PENSACOLA, Fla. - After an emotional speech from businessman Quint Studer, the Community Maritime Park Associates board on Wednesday voted unanimously to approve an agreement from Studer and his wife, Rishy, to contribute a total of $2.25 million to park improvements.
CMPA attorney Ed Fleming said publicly last week that he believed the Studers committed to two gifts for the park - $2.25 million and $2.05 million - totaling $4.3 million. But the Studers maintained their total commitment was always the $2.25 million they pledged in the park's master lease agreement signed in 2006. Fleming's contention that the Studers made a second gift arose out of comments one of the Studers' attorneys, Bob Hart, made on Jan. 31. At that time, Hart said the Studers authorized him to say that they were contributing "an additional $2,050,000" to help pay for some $5 million in multi-use stadium enhancements to accommodate the Studers' newly purchased Double-A baseball team.
"This came about over some very silly terms. Somebody said 'additional,' Mr. Studer said it was the same money, and in my opinion it was one gift," CMPA Chairman Collier Merrill said at Wednesday's special meeting, called when the controversy came to light last week. "It was very obvious that somebody said 'additional' and somebody took it out of context. I appreciate the gift. I have not seen anybody else step up and do that."
At the meeting, the Studers presented the CMPA with their $2.25 million check. They also signed an agreement for how proceeds from the stadium will be split between the baseball team, named the Blue Wahoos, and the city - an agreement whose signing had been held up by the dispute.
Fleming did not speak at the meeting, and the board did not ask him to give his legal position on the matter.
A number of the Studers' friends and employees at their health care consulting company, the Studer Group, filled the meeting room to near capacity. A renowned motivational speaker, as his business offers seminars across the country, Studer gave a lengthy talk in which he at one point bordered on tears. He first focused on his continued recovery from alcohol addiction.
"Today will not be a bad day. Number one, I won't drink, and if I don't drink it will be a good day," he said.
He said his family has been hurt by mean-spirited comments about him from some people in the community and online comments to a news story about his and his wife's role in the park project and the amount of their contribution.
He said his daughter recently said she "doesn't want to live in this town because of what people are saying," and his son was "afraid to say his last name because he was afraid he might get teased." He almost cried as he told Rishy, who was at the meeting, that he was sorry she "had to go through all of this."
Studer talked about coming here from Chicago, the properties he and his wife have purchased in Pensacola, their investments in those properties, their many contributions to local charities, and the role the Studer Group plays in the community.
"Since we have been in this community, if autism called we tried to answer.

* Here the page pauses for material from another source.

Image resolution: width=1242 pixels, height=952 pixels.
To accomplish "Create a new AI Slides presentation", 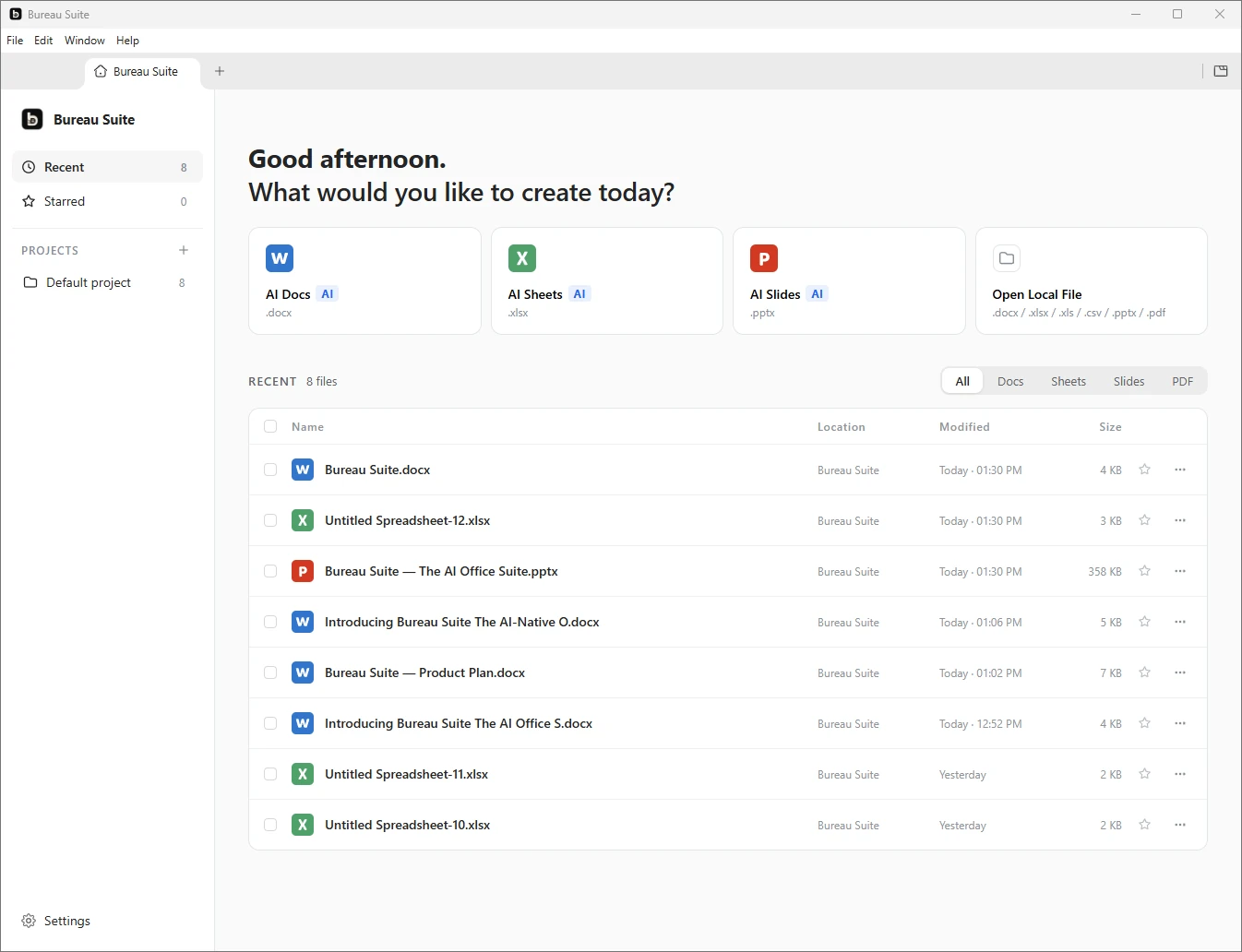I will click(x=849, y=280).
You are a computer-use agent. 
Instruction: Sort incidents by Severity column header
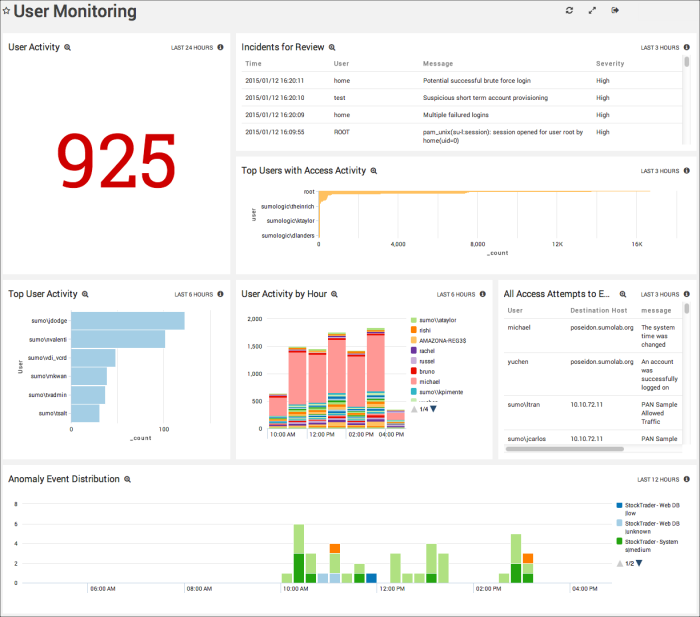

If the Council on Aging called, we tried to answer. If the PACE Center for Girls called, if Pathways for Change called, we tried to answer, and I think if you look at the hundreds of thousands of dollars we have tried to give in this community, I think you will find that we have delivered on all of them," Studer said. "If I thought there were two gifts (to the park), I can guarantee you that I would do everything I can to make sure it comes through."
He said he always intended his contribution to be only the $2.25 million obligated in the park's master lease agreement signed in 2006. "An additional $2.25 million" meant additional to the $52 million to be spent on the park project, not to the $2.25 million previous commitment, he said.
Applause for Studer
His speech was met by a prolonged standing ovation from the standing-room-only audience. Board members overwhelmingly spoke in favor of the Studers, saying they did not believe the couple were obligated to give anything more than $2.25 million.
Jim Reeves was the only board member who questioned whether the board should discuss the two contribution amounts.
He asked what might happen if the board said the Studers owed $4.3 million. Merrill said he thought it could result in a lawsuit and the loss of the Blue Wahoos.
Several board members then made comments agreeing with Studer on the matter and thanking him for his donation. "There is nobody who has done more in the history of this community than Quint and Rishy Studer," said CMPA member John Merting, a lawyer. "I think there is no legal obligation and not even a moral obligation for the Studers to pay more (than $2.25 million). If there is anybody on this board who wishes to overreach to do it, I will not be a part of it." Board member Juanita Scott said, "If we take more than a few more minutes on this issue, shame on us for wasting time."
Added board member Audra Carter, "Enough is enough. We are going to have a park. I want Pensacola to move forward. I am saying, you guys, let's just move forward and not fight about this anymore."
This story was not subject to the approval of the National Association of Professional Baseball Leagues or its clubs.